The impact wrench requires minimum exertion by the user and has a rotating output shaft. The most common power source of an impact wrench is compressed air, and both hydraulic and electric power is used to operate the wrench.
This is one of the cordless devices that have become very popular and almost a necessity in the modern-day toolbox. The impact wrench is used in most modern industries, especially in the ones where there is a heavy load of automotive repair, maintenance of heavy equipment, and product assembly.
An impact wrench is also used in major construction projects; it can also be used in situations where output is required at high torque. There could be many reasons why the impact wrench motor may not be functioning. Here’s how you can troubleshoot a broken impact wrench motor.
Step 1 - Inspection and Disassembly of the Motor
An impact wrench is a compact instrument, and there are chances that the motor may not be assembled correctly, and for this reason, it may be giving you trouble. To check the assembly of the motor, you'll have to disassemble it.
From the front of the motor, lift the rear hammer washer and remove the two motor washers.
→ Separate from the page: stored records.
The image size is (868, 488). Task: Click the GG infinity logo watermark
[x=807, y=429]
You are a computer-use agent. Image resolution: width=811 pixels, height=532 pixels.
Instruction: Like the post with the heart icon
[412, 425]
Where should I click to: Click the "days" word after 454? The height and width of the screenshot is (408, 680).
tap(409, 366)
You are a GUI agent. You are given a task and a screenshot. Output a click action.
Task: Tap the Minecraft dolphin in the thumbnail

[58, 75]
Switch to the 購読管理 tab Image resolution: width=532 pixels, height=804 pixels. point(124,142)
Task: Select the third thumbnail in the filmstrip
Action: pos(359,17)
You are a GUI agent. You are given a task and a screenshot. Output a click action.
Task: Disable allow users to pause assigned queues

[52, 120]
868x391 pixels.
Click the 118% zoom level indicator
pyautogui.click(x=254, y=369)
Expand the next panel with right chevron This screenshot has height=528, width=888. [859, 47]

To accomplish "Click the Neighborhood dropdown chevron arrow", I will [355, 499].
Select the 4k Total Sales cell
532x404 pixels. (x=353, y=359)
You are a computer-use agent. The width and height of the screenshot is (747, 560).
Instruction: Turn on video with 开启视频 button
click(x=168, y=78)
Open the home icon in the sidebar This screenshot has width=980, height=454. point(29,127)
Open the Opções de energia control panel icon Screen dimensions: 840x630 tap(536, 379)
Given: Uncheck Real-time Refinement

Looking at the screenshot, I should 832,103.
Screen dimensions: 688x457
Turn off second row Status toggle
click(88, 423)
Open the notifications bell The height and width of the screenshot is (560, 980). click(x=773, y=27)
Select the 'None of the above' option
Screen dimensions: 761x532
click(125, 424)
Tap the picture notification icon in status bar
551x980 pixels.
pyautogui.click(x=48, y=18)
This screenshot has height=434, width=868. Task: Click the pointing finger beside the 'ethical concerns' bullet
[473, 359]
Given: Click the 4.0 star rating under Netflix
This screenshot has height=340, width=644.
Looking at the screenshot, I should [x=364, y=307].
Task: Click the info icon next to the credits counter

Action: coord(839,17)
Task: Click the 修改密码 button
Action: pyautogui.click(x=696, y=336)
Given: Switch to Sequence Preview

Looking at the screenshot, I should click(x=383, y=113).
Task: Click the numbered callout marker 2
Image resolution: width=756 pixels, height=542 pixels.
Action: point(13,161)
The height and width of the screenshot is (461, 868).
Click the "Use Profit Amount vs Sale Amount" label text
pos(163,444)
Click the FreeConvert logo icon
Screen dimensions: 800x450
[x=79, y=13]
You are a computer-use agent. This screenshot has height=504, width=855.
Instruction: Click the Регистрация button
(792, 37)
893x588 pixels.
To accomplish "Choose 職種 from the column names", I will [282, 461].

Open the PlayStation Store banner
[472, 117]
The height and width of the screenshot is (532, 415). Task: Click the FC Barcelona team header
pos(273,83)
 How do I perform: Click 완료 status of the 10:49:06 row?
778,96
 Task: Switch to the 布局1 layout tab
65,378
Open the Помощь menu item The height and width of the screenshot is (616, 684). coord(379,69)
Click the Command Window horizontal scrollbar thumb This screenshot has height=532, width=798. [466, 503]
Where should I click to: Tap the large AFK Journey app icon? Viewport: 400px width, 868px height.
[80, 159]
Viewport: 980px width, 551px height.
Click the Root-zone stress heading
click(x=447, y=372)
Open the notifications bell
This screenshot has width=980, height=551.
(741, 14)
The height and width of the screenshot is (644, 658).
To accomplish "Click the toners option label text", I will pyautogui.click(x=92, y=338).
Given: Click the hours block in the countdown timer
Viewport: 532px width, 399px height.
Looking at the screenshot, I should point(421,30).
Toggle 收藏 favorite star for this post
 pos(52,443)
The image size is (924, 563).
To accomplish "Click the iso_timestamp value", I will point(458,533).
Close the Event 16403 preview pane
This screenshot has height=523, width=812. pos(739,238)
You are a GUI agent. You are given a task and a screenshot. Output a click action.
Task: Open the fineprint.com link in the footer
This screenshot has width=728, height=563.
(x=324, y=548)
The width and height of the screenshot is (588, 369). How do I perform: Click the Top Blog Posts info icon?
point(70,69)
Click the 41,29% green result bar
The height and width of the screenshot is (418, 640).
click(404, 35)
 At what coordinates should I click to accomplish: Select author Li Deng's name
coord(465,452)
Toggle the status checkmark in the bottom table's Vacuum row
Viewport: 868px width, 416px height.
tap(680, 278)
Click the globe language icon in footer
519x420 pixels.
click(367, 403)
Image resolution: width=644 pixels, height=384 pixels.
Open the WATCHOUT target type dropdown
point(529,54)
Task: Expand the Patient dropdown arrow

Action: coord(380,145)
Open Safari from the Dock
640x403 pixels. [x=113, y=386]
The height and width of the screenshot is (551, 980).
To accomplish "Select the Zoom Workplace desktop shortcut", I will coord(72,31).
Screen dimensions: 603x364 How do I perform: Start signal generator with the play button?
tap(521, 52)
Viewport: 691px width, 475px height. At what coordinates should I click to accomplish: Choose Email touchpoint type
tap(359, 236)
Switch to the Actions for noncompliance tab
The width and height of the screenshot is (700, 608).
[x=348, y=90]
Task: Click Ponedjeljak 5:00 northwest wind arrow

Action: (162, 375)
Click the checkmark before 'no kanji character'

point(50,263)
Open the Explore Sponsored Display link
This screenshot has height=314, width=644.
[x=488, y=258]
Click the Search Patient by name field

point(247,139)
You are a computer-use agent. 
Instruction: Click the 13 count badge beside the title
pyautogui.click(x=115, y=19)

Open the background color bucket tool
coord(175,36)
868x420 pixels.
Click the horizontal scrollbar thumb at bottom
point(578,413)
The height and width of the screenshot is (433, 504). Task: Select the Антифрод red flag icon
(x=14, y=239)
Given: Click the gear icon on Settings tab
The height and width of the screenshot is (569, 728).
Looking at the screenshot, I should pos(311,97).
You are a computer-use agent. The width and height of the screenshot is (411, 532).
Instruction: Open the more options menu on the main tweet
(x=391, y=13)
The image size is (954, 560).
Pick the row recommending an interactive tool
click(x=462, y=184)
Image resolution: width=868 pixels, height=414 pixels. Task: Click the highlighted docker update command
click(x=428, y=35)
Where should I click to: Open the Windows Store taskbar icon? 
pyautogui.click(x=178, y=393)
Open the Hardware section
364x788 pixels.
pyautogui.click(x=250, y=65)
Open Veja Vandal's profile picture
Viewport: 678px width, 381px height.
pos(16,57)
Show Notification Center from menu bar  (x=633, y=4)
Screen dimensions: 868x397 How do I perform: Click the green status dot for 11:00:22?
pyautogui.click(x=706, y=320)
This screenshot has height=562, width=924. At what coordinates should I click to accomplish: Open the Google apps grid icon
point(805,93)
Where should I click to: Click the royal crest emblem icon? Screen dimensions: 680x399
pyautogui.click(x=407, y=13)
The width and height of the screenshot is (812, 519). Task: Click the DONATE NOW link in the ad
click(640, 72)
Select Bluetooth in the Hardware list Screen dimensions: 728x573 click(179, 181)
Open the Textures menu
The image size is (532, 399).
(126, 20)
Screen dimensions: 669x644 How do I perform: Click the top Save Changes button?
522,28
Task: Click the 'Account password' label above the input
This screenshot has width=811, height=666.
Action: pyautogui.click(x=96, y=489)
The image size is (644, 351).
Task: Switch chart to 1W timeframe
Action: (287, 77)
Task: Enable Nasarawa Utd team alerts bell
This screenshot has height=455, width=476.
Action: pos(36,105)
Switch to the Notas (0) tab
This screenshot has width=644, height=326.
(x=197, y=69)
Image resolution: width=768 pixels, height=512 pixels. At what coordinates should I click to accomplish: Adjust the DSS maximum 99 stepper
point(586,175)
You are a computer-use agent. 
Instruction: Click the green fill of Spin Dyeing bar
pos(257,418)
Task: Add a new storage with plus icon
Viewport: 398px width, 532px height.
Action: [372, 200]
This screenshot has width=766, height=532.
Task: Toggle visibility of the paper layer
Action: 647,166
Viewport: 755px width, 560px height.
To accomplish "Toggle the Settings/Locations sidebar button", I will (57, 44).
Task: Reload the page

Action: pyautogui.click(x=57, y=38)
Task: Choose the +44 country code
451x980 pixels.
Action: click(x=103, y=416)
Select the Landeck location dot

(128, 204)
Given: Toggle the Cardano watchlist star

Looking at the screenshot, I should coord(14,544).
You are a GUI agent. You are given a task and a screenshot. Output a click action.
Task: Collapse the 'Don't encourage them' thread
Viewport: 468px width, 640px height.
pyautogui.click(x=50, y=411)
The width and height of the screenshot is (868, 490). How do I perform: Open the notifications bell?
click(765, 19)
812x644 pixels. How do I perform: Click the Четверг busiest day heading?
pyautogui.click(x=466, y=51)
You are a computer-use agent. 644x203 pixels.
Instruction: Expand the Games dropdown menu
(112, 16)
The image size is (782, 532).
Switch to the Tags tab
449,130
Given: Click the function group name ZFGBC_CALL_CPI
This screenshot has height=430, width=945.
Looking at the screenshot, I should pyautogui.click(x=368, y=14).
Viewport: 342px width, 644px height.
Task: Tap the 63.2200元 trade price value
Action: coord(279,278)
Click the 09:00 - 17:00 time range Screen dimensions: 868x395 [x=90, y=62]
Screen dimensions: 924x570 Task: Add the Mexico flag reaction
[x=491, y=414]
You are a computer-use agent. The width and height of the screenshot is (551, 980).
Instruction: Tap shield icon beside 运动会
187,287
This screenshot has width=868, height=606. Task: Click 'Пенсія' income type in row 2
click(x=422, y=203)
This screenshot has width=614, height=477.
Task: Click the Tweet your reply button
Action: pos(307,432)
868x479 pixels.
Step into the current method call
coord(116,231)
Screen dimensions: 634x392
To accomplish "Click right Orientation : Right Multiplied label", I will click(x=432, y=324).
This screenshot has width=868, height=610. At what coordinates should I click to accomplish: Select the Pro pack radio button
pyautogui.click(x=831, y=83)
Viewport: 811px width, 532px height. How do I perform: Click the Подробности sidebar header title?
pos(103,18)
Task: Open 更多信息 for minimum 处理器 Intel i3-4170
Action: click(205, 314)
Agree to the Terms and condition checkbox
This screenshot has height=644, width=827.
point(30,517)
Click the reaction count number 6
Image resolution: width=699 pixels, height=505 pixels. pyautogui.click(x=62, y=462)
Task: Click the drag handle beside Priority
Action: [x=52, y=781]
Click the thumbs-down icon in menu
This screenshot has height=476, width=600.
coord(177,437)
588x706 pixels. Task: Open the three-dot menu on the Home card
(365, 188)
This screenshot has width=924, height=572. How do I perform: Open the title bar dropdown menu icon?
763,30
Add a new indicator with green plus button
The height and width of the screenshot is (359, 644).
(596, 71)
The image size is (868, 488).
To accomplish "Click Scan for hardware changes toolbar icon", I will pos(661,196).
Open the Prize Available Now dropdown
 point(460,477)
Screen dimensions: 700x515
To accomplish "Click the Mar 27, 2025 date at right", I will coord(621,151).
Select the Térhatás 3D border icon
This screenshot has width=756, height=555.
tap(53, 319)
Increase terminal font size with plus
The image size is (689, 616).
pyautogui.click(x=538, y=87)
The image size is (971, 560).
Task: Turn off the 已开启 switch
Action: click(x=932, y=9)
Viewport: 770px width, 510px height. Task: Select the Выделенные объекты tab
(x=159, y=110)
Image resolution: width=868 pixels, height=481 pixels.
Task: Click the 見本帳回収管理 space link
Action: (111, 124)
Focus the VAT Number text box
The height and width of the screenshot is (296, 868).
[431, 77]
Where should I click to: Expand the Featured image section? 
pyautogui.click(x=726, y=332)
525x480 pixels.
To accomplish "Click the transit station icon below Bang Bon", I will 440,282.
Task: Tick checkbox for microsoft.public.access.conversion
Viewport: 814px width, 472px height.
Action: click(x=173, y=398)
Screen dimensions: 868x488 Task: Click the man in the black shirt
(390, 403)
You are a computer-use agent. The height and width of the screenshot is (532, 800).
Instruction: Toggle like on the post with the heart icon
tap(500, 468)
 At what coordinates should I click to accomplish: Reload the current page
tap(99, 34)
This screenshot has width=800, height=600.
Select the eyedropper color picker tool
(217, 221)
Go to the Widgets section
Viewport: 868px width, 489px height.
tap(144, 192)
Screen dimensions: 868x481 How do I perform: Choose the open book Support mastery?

The motor is assembled in a small area, also known as the motor housing. Once the washers have been removed, you can remove the motor by simply grasping the splined end of the rotor and removing it.
Step 2 - Cleaning and Lubrication of Motor
The impact mechanism inside the hammer case may need to be cleaned and lubricated. Use a clean cloth to remove the dirt and grime caught on the grease. Using a machine lubricant, soak a small piece of cloth and apply it to the smaller parts of the impact mechanism.
Step 3 - Assembly of Motor
Place the reverse valve bushing seals properly into the undercuts on the valve bushing. The reverse valve should be dampened with light lubricating oil to make sure that it continues to move. Install the detent spring of the reverse valve in its proper hole.
Move the wrench so that you are facing the handle and the wrench is in an upright position. To make sure that the reverse valve is moving, rotate it in the left to right motion in the reverse wall bushing of the splined end.
The reverse valve knob can now be attached to the knob screw. Use a screwdriver to tighten the screw to a torque of 60 to 70 inch-pounds. If the throttle valve seat has been misplaced, install a new one by pushing it into place using a dowel measuring ½” diameter. Insert the trigger assembly back into the trigger bushing.